• TASK A: Summarize the article on the $600 million scam in two sentences.
• TASK B: Turn the paragraph of the article on the $600 million scam that opens with "Anand was one of 15 people" into a short list that keeps its main facts.
• TASK C: Reproduce the article on the $600 million scam starting at the words "Anand was one" and stopping after the words "according to prosecutors.".
Segment Start: TEXT PROVIDED
The End of a $600 Million Scam
The End of a $600 Million Scam
by
Mark Stein - June
18, 2008
A man at the center of a $683 million fraud of nearly two dozen banks, including J.P. Morgan Chase, to obtain loans for a fake metals trading scheme, won't face additional prison time because of his cooperation with the government, federal prosecutors say.
Anil Anand, former chief financial officer of Allied Deals, Inc., a New Jersey metals-trading company, was sentenced this week to time served, which amounted to about seven months in prison, for his participation in swindling the banks.
While he avoided another prison stint, Anand, 46, of Plainsboro, New Jersey, is not off the hook financially. U.S. District Judge Richard M. Berman ordered Anand, who now works as a chief financial officer for a pharmaceutical company, to forfeit $600 million and pay $683.6 million in restitution.
Anand was one of 15 people who were charged with obtaining loans by telling banks they needed financing for shipments of metals for customers in India and other locations. They used fake purchase orders and invoices to dupe banks and used new money to pay off old loans in what the government called a "sprawling, international Ponzi scheme."
Anand was integral to the scheme, helping to establish fake credit histories for sham customers, supplying them with false financial data to convince banks they were actual metal trading customers and soliciting bank loans, according to prosecutors.
Segment End: TEXT PROVIDED
Segment Start: PROVIDED DATA
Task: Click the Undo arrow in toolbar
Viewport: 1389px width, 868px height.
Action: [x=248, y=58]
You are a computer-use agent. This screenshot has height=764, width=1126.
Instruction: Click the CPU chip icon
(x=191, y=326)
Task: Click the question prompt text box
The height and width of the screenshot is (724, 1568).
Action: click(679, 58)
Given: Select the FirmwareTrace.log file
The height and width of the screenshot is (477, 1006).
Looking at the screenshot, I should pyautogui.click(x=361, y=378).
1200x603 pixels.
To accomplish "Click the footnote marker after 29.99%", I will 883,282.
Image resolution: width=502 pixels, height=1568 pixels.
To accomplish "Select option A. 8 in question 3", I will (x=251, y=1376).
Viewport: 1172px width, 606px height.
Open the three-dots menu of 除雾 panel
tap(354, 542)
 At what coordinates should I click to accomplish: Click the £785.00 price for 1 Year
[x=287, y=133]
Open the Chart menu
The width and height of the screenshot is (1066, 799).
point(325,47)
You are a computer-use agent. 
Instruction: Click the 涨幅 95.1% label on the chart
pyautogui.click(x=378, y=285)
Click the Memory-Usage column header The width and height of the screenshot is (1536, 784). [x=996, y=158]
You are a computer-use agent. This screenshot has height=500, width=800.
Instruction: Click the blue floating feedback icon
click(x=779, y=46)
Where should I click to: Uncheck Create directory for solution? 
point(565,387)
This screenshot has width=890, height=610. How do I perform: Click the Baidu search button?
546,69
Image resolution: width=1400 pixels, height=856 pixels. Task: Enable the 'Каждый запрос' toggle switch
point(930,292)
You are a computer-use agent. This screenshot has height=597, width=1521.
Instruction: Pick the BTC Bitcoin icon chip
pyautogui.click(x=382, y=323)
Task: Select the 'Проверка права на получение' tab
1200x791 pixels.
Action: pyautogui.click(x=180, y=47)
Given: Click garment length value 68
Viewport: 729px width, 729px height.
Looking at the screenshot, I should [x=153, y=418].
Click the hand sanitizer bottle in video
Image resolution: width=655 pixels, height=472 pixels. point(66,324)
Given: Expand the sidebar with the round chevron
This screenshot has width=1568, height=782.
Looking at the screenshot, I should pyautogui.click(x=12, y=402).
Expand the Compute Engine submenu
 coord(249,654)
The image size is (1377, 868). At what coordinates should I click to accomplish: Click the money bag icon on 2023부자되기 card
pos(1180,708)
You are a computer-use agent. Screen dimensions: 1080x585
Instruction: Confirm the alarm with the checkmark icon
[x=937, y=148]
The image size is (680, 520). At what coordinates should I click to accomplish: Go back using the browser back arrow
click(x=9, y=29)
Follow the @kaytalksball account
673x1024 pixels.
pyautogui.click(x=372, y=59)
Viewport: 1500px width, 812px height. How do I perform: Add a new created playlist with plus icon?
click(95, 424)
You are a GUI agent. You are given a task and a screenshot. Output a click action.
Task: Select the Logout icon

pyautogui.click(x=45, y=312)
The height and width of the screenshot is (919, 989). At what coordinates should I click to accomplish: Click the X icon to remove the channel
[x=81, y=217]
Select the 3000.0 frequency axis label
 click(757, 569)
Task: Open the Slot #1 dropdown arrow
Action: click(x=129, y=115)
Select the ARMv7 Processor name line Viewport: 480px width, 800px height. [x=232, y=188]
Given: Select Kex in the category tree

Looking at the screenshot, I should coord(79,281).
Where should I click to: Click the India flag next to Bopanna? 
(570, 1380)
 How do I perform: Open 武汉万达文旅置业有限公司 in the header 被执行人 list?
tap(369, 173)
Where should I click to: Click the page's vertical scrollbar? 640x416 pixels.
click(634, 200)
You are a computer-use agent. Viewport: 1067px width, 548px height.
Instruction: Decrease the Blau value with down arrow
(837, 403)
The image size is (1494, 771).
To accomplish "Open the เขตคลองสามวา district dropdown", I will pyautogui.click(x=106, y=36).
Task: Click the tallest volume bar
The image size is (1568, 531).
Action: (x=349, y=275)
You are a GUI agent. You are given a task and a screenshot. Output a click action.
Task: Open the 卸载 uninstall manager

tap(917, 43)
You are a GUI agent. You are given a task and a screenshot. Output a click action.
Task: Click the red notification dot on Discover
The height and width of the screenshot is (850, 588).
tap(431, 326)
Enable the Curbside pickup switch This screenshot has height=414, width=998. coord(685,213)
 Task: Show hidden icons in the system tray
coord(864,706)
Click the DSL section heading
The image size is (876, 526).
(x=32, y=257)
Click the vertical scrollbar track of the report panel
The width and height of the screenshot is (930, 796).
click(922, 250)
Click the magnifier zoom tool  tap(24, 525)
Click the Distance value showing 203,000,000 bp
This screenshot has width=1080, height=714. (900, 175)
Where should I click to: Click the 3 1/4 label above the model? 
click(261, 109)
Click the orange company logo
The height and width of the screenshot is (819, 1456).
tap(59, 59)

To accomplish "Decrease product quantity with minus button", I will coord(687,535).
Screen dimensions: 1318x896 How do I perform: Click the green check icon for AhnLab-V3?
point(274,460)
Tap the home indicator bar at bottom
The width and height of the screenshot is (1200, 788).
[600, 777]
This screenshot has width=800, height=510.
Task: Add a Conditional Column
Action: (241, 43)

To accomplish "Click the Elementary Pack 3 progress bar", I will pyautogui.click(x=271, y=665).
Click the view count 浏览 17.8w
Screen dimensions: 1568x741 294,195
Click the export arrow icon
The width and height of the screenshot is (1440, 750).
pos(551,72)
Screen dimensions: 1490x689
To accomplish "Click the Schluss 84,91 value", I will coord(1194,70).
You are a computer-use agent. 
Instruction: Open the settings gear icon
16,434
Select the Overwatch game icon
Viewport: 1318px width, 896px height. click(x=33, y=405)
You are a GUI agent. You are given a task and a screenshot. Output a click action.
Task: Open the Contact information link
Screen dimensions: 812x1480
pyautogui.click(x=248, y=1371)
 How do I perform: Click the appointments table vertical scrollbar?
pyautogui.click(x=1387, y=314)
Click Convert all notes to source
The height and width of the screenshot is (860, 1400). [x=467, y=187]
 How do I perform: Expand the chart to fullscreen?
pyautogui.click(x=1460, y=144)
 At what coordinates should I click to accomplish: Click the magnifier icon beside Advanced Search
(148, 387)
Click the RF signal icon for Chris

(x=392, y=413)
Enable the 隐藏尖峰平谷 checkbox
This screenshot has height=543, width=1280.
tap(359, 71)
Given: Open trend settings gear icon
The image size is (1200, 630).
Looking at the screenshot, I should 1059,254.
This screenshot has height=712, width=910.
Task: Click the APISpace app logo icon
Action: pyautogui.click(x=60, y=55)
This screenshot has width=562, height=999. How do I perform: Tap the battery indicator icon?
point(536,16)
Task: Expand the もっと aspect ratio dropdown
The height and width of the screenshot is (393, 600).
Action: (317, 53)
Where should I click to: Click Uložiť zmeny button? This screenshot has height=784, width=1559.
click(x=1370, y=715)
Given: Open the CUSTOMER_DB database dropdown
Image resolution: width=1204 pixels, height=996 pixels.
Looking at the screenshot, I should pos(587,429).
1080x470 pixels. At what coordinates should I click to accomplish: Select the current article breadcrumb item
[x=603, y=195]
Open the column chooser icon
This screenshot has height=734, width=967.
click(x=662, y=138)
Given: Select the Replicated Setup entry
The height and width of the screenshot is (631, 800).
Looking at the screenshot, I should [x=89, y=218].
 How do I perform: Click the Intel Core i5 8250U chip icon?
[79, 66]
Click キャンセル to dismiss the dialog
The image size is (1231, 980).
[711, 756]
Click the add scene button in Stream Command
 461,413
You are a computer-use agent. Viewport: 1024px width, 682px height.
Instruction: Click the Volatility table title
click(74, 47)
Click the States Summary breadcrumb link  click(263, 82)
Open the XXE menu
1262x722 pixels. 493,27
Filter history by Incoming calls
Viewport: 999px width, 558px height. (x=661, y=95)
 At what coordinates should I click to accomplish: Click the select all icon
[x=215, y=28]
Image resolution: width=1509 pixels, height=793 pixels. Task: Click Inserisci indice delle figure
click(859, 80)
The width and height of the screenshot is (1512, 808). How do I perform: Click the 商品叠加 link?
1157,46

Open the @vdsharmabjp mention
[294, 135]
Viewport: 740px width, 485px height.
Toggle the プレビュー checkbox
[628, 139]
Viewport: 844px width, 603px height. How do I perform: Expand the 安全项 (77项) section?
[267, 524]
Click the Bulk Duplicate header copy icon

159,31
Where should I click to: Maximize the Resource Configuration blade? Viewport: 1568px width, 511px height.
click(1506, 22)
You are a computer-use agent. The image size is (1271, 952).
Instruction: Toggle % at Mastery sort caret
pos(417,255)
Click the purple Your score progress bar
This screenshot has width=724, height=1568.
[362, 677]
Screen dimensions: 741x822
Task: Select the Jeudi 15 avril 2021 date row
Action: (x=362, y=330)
Segment End: PROVIDED DATA
• TASK RESPONSE A: Anil Anand, former chief financial officer of Allied Deals, Inc., was sentenced to time served, about seven months in prison, for his part in a $683 million fraud of nearly two dozen banks, and he avoided additional prison time because of his cooperation with the government. A judge ordered him to forfeit $600 million and pay $683.6 million in restitution, and he was one of 15 people charged with using fake purchase orders and invoices to obtain bank loans in what the government called a "sprawling, international Ponzi scheme."

• TASK RESPONSE B:
- Anand was one of 15 people charged in the scheme.
- They obtained loans by telling banks they needed financing for metal shipments to customers in India and other locations.
- They used fake purchase orders and invoices to dupe the banks.
- They used new money to pay off old loans.
- The government called it a "sprawling, international Ponzi scheme."

• TASK RESPONSE C:
Anand was one of 15 people who were charged with obtaining loans by telling banks they needed financing for shipments of metals for customers in India and other locations. They used fake purchase orders and invoices to dupe banks and used new money to pay off old loans in what the government called a "sprawling, international Ponzi scheme."
Anand was integral to the scheme, helping to establish fake credit histories for sham customers, supplying them with false financial data to convince banks they were actual metal trading customers and soliciting bank loans, according to prosecutors.